While connecting to any of the web interface pages of EJBCA, an HTTP(S) session is initialized. By default, this session lasts for 30 minutes and then terminates unless there has been any page activity during that period of time. Since authentication to the web interfaces is performed using a client certificate, a terminated session will be re-initialized (with a new sessionId) as soon as the browser is refreshed. The browser holds the client certificate, hence there's no natural way of completely terminating the session and force re-authentication from the server side (logout) unless the browser is restarted after session termination.
How sessions behave can however be configured to a certain extent by administrators, see Configuring session timeout.

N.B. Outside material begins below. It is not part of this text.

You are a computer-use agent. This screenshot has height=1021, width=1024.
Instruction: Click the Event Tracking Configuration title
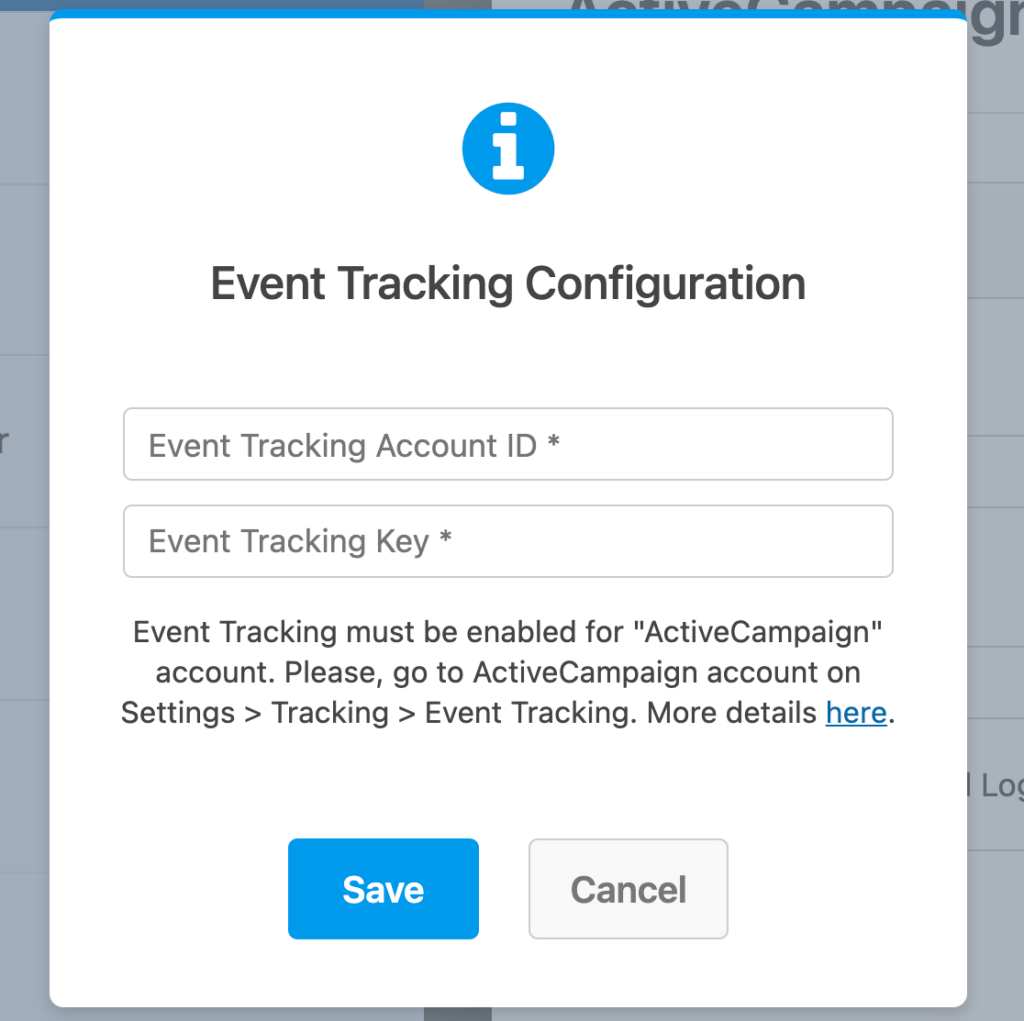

Accessing the Administration Web requires a client certificate with sufficient access rights. Each new session will create an audit log entry, stating details regarding the "Log-in". Terminated and timed-out sessions will also be audit logged (as of the EJBCA 7.0.0 release). Note that this is not necessarily the exact point in time when the browser is closed, rather when the session ends.
Configuring session timeout
The session timeout, i.e. the allowed period of inactivity before the session is terminated is configured in Admin Web > System Configuration > Basic Configuration. To set the session timeout, select Enable Session Timeout and then specify the timeout (in minutes). Note that this isn't required to enable the default session timeout of 30 minutes. Rather overriding it by a longer or shorted allowed period of inactivity before the session terminates. Enabling the Enable Session Timeout setting will redirect the user to a "Logout page" once the session ends. This configuration applies to Admin Web only.
The side menu in administrator web contains a "Logout" button. Clicking this will immediately terminate the current session and redirect the user to the "Logout Page" in RA-web on public protocol (default http://[...] port 8080) in order to prevent a new session from being initialized.
As mentioned above, as the browser holds the certificate, re-authentication will not take place while navigating back to the Admin Web. To force re-authentication (from the client side) do one of the following:
Close the browser after logout.
Run on an Internet Explorer 6+ browser (which allows clearing authentication cache).
Logout operation using IE6+ browsers will clear authentication cache of all current browser sessions, not only EJBCA Admin Web.
Sessions in the RA Web behaves slightly different from the Admin Web. The default timeout works the same way. However, there's a session keep-alive service which lowers the session timeout and actively re-validates the session in order to keep the RA user logged in, while being able to detect when the browser is closed and terminate the session. Initialized and ended sessions of the RA Web will be written to the server log, though not audit logged.